Boxing and wrestling, for example, can be regarded as properly conducted sport. They are 'manly diversions, they intend to give strength, skill and activity, and may fit people for defence, public as well as personal, in time of need' (Foster, Crown Law, 1792, p259).

It is generally accepted that this exception now covers organised sports, played according to recognised rules with appropriate supervision from a referee or umpire. A prize fight (a fight with bare fists until one participant is unable to continue) is not regarded as a properly conducted sport (R v Coney (1882) 2 QBD 534).

The consent in boxing is only to intentional harm within the rules; a boxer does not consent to being intentionally harmed by, for example, a blow delivered between rounds. In games such as football and rugby the common sense approach is to say that the players consent to such contact as is incidental and normal to the game (see below for further details).
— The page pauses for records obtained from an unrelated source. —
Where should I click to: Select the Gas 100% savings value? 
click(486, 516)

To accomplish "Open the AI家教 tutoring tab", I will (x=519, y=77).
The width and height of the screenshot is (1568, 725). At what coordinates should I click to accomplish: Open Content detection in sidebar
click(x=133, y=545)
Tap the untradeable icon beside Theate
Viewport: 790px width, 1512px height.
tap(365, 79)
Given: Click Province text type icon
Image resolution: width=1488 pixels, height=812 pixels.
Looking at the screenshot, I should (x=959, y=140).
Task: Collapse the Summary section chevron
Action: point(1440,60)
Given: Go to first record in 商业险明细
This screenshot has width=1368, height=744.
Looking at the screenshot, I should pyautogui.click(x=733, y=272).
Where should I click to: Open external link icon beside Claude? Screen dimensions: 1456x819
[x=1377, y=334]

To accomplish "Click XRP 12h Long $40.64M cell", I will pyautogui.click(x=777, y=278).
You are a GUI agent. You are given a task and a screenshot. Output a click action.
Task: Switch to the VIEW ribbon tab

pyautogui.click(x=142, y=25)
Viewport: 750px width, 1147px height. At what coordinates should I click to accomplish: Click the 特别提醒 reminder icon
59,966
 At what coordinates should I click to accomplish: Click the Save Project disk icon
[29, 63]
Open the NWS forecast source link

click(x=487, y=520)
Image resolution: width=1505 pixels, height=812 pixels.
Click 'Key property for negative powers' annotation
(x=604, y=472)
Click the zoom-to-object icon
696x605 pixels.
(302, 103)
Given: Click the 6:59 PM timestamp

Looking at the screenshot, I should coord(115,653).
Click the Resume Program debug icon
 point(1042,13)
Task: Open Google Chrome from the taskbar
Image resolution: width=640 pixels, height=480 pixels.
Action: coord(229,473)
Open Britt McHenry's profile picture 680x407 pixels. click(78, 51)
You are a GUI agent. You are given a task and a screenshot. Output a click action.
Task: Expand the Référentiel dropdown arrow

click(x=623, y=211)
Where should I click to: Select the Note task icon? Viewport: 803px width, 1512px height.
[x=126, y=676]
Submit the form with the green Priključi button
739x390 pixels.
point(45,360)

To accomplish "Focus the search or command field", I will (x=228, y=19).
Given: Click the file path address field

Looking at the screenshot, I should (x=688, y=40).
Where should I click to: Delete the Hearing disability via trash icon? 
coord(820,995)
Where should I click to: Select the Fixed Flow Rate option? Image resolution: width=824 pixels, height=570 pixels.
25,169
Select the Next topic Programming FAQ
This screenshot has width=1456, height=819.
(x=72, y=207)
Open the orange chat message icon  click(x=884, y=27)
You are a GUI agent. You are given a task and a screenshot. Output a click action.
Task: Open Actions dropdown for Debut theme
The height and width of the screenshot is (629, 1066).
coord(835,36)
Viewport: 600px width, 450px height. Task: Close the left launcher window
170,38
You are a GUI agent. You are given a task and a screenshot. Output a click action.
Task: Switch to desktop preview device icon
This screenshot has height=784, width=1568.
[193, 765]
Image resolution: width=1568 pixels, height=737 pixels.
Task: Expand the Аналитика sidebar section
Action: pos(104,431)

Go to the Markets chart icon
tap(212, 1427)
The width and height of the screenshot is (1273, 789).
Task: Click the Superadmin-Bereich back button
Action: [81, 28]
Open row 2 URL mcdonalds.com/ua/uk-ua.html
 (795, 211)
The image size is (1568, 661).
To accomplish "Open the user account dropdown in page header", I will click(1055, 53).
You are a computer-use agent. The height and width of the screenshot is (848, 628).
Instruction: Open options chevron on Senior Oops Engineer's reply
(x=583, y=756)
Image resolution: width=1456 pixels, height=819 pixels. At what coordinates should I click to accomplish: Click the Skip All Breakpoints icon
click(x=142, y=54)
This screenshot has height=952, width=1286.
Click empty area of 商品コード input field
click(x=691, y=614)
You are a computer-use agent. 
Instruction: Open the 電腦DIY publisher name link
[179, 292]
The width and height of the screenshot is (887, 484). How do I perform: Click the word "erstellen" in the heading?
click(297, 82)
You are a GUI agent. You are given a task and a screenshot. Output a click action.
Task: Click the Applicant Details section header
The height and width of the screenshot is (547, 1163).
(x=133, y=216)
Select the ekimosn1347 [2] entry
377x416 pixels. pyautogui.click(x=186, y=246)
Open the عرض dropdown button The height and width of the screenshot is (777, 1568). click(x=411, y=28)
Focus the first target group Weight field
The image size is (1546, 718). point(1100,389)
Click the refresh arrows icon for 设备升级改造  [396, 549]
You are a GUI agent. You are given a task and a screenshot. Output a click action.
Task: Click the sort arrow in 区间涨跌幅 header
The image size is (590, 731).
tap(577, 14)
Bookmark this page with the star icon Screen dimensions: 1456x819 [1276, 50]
TATTOOING AND EAR-PIERCING

These activities could be regarded as involving actual bodily harm, but in R v Brown Lord Templeman regarded these activities as ones to which a valid consent could be given.

 

CONSENT TO RISK OF UNINTENTIONAL A.B.H.

 

A person can validly consent to the risk of being unintentionally harmed. For example, a person who takes part in a football, rugby or cricket match validly consents to the risk of such bodily harm (eg, bruises or a broken nose or leg) as can reasonably be expected during the match. However, such a player does not, and could not, consent to deliberate acts of violence "off the ball"; as where a player kicks or pushes another not in the course of play. See:

R v Billinghurst [1978] Crim LR 553.

Consent by boys to rough and undisciplined play may be a defence to a charge of inflicting grievous bodily harm if there is no intention to cause injury. Consent, or a genuine belief in consent, even an unreasonable belief will be relevant. See:

R v Jones (Terence) (1986) 83 Cr App R 375.

In one case, the victim's participation in practical jokes played on RAF companions was accepted as evidence suggesting that he too could become a victim and consented to this. See:

R v Aitkin and Others [1992] 1 WLR 1066.